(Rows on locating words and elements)
=====

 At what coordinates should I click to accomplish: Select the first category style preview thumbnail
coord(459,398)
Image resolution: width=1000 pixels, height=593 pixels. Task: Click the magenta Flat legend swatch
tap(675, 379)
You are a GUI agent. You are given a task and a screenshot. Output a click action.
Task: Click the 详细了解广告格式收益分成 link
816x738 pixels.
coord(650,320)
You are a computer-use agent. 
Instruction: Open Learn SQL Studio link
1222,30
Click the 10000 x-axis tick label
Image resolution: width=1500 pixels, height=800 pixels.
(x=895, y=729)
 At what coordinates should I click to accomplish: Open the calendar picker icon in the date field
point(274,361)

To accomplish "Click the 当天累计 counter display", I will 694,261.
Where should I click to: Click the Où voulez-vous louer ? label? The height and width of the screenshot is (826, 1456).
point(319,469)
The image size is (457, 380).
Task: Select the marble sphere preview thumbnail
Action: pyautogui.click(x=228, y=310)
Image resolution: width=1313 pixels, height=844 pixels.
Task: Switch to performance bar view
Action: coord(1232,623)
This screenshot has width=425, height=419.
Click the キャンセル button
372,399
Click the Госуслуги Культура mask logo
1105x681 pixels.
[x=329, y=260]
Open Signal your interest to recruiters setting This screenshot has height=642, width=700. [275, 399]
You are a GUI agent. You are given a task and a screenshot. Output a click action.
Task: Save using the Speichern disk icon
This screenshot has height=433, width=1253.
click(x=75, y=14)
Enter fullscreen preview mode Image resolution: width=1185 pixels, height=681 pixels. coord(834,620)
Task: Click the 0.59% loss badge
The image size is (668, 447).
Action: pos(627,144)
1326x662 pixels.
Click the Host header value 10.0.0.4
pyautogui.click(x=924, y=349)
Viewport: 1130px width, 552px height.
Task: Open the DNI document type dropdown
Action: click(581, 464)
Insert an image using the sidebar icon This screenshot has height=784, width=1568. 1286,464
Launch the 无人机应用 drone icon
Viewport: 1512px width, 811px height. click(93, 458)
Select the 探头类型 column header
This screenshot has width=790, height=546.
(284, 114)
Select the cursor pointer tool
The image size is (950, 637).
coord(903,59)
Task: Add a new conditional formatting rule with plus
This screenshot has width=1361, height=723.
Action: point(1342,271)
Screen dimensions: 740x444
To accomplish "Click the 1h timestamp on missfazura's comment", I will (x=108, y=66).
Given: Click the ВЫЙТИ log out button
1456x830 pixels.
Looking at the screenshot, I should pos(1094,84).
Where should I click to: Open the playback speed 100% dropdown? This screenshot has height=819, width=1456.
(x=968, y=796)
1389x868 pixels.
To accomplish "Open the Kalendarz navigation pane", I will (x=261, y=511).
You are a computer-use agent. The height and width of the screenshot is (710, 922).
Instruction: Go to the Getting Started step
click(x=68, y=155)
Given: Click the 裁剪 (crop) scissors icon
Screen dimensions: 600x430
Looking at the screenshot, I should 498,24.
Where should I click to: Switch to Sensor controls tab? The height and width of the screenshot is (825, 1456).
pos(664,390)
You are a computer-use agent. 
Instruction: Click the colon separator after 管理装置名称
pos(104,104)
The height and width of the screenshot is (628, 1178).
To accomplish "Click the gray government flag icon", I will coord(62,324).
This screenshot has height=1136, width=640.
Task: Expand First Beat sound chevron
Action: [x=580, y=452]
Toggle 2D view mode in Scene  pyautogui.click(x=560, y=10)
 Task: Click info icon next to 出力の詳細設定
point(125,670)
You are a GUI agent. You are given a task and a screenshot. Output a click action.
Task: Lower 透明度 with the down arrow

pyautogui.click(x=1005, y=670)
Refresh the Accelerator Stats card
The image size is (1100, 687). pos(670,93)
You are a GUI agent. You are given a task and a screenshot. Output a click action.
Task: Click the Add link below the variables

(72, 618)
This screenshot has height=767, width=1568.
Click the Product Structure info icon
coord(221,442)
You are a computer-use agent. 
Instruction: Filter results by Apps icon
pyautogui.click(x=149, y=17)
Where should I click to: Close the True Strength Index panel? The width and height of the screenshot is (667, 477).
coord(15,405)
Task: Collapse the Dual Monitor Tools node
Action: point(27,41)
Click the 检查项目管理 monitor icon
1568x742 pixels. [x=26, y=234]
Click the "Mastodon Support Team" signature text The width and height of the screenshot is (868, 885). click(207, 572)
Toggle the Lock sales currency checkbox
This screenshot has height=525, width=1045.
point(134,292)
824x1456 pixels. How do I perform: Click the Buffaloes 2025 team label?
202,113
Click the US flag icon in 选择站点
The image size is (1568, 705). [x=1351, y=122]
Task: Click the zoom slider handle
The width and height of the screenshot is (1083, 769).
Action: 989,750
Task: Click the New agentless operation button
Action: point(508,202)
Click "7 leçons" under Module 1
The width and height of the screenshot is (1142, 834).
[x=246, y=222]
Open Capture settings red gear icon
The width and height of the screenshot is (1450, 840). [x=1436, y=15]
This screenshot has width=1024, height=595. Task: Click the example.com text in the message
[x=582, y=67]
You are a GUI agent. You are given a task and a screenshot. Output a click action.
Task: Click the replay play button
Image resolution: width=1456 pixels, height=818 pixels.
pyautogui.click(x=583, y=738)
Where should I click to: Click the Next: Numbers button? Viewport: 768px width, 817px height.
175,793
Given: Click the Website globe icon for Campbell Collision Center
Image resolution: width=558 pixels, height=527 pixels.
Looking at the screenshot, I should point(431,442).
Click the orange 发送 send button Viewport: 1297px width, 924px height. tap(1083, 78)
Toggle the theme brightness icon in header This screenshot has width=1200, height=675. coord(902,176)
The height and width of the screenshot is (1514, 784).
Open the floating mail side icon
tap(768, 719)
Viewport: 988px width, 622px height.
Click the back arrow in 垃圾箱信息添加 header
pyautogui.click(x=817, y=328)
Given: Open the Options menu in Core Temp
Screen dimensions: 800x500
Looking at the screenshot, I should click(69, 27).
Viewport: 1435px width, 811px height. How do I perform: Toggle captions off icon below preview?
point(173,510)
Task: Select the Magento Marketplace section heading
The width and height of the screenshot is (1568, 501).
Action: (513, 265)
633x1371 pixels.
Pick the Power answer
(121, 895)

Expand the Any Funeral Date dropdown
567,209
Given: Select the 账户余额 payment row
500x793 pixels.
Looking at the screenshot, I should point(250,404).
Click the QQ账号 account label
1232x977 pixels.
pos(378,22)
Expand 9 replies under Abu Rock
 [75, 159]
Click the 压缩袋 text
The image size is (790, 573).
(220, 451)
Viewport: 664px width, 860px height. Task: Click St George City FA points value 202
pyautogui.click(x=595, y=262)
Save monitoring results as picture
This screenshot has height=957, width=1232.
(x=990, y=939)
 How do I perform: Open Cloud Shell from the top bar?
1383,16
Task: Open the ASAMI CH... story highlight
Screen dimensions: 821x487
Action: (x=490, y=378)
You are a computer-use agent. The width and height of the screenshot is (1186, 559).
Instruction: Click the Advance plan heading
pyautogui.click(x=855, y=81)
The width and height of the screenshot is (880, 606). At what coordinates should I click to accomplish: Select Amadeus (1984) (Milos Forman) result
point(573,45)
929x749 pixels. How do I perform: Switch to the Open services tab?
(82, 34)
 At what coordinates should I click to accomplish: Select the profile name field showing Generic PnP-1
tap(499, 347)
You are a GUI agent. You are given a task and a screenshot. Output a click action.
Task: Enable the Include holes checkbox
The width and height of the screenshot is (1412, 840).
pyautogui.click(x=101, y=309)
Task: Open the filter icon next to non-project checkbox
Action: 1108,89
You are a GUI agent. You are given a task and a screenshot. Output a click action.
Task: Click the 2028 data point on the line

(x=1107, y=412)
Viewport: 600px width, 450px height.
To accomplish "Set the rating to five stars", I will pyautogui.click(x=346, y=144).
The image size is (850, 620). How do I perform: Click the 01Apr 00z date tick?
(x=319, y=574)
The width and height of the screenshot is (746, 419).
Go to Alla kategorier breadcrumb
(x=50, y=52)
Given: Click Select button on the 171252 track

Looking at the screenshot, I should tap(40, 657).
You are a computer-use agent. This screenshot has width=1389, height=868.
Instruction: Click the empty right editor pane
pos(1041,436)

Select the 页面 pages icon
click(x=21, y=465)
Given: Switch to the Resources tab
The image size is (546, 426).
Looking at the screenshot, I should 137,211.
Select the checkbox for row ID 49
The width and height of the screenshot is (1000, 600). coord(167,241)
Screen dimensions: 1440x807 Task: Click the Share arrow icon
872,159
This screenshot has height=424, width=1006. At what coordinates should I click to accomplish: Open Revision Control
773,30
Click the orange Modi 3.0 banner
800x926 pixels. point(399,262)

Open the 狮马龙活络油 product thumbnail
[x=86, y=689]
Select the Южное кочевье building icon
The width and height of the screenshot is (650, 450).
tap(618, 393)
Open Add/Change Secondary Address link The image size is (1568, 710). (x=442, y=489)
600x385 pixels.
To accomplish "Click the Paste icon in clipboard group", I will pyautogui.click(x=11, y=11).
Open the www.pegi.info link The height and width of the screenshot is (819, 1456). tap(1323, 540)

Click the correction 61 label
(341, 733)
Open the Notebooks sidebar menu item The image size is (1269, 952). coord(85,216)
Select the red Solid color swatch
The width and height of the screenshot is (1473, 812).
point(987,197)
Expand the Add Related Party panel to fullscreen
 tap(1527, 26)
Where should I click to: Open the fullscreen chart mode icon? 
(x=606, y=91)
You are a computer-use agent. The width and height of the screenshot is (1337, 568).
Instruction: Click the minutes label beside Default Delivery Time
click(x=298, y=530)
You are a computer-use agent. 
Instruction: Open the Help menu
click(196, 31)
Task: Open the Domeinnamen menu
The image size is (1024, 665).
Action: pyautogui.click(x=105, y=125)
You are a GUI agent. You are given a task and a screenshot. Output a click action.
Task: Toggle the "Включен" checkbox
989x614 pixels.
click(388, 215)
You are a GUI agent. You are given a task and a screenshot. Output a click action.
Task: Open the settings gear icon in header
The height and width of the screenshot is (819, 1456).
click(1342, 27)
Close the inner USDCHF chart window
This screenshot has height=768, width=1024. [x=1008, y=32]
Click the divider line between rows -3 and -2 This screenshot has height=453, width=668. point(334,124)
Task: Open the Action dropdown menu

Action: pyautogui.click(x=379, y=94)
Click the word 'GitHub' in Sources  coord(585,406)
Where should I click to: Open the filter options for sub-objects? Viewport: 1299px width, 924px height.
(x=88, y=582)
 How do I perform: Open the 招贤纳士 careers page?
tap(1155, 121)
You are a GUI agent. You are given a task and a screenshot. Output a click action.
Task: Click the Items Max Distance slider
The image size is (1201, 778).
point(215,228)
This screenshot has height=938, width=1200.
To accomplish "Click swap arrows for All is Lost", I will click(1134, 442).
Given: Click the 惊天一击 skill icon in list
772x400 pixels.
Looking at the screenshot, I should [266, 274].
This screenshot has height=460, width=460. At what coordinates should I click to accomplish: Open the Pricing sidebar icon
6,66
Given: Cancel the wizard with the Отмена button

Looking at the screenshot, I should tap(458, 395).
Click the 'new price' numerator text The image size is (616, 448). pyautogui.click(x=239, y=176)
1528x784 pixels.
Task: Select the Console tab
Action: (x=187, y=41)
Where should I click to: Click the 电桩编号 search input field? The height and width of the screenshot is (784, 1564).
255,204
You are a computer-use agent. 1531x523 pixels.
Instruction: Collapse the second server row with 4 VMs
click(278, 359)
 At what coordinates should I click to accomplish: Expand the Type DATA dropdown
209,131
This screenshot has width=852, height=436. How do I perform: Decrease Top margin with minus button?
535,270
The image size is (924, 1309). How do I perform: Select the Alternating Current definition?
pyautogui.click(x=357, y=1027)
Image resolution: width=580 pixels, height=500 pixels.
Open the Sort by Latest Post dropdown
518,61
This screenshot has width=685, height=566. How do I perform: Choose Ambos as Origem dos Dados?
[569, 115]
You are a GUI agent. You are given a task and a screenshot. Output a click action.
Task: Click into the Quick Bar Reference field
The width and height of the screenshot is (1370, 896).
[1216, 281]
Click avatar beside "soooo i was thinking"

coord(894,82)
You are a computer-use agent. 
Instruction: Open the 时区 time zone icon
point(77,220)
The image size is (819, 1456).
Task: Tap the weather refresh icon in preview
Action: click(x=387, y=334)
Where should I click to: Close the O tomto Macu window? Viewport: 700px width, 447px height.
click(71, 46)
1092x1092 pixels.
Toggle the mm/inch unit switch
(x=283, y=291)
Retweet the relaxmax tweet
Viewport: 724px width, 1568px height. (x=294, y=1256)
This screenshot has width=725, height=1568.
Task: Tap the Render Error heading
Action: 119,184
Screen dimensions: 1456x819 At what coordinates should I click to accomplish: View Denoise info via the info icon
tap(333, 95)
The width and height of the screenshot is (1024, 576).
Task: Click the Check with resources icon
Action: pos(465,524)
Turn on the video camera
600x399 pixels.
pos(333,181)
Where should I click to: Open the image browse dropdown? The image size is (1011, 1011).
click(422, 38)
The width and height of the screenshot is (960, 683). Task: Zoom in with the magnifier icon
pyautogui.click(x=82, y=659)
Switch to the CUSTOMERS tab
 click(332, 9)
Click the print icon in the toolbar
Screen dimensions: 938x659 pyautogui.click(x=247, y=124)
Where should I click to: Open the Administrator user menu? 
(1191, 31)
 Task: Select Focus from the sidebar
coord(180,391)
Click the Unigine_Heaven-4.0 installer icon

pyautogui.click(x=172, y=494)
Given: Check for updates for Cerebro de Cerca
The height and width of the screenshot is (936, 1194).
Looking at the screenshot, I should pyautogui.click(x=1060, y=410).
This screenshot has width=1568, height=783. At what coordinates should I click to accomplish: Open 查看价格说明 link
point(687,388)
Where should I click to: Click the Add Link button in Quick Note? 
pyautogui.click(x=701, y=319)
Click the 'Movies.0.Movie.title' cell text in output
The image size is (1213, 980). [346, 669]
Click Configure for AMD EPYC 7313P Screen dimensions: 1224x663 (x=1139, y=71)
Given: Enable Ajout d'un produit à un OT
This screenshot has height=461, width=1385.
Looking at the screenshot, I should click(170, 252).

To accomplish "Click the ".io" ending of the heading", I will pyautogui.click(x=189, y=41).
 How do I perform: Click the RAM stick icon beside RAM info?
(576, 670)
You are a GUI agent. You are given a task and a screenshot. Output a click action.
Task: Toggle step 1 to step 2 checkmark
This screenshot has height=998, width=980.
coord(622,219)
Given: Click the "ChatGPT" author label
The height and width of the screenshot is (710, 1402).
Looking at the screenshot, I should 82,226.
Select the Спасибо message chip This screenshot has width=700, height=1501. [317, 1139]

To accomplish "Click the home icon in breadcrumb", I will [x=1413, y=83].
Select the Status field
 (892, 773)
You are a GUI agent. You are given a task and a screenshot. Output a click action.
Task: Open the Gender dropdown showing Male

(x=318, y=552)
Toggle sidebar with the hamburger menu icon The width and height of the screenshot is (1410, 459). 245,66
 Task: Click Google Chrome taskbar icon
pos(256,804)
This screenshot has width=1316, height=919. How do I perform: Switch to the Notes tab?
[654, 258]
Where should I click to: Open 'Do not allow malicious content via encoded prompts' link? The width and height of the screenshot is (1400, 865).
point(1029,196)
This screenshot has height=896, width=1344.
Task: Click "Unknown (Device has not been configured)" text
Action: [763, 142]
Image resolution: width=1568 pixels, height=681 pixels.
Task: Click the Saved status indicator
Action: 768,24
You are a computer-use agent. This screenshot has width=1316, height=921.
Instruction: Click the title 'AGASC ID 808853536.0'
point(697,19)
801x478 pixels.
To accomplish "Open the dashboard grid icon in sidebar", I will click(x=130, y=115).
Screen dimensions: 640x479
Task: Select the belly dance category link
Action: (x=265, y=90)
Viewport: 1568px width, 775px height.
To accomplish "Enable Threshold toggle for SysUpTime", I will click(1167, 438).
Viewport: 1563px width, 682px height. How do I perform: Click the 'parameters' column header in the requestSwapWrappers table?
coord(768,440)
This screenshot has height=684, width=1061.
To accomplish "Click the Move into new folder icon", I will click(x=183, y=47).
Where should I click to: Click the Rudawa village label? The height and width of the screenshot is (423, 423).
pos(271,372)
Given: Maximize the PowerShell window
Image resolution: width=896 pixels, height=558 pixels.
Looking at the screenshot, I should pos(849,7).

=====

(Request) Rewrite the lines from the one containing "633x1371 pixels." through the one containing "pos(378,22)", substituting "menu" for "dropdown" and leaving everything else unchanged.

(Response)
633x1371 pixels.
Pick the Power answer
(121, 895)

Expand the Any Funeral Date menu
567,209
Given: Select the 账户余额 payment row
500x793 pixels.
Looking at the screenshot, I should point(250,404).
Click the QQ账号 account label
1232x977 pixels.
pos(378,22)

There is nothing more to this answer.